The models in this study are designed for point-count abundance surveys recording both time to first detection and distance from observer. Our examples focus on single-visit studies, but the methods apply to repeat visits as well. We refer to each single-visit point count as a survey.

We apply the models to surveys of golden-crowned sparrows (GCSP; Zonotrichia atricapilla) in montane regions of the Alaska Peninsula. The data come from multi-species surveys conducted by the USGS Alaska Science Center as part of the National Park Service Inventory and Monitoring Program and are publicly available (Amundson et al. 2018a). Details of the survey methodology appear in Ruthrauff et al. (2007) and Ruthrauff and Tibbitts (2009), and we note just the salient features for our analysis. Five observers conducted 1021 five-minute, unlimited range surveys organized along 169 transects. Observers recorded exact detection distances and exact times to first detection. Habitat cover, observation conditions, and observer identities were recorded, and we use them as explanatory variables in models of species abundance and detection.

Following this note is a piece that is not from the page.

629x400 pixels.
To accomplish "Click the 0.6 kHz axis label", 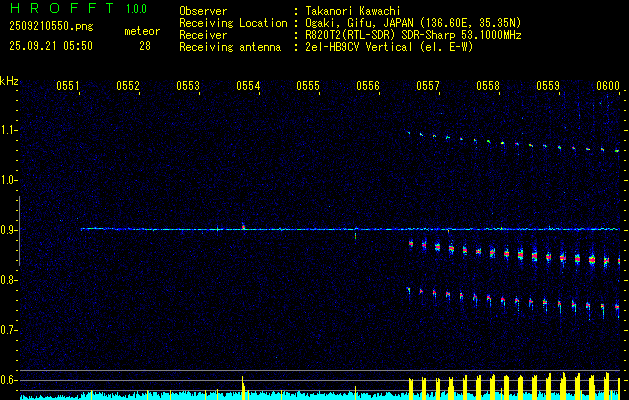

The GCSP data were analyzed with an IJ model in both Amundson et al. (2014) and Amundson et al. (2018). The GCSP data should be well-suited for the purpose of comparing IJ and PP models given evidence that mean detection distances increased from the beginning to the end of survey periods (Amundson et al. 2014).

3 Distance-Removal Models

In this section, we build the statistical joint observed distributions for PP and IJ models and then combine them to create an ‘IJ+PP ’ joint observed distribution. All of these models depend upon standard assumptions for both distance sampling and removal sampling, including: animals are stationary during the survey, no animals enter or leave the survey area, animals are correctly identified and not double-counted, and survey points are randomly located. We formulate the models based on uncensored detection times and distances, but we can model arbitrarily censored data by integrating the appropriate density functions.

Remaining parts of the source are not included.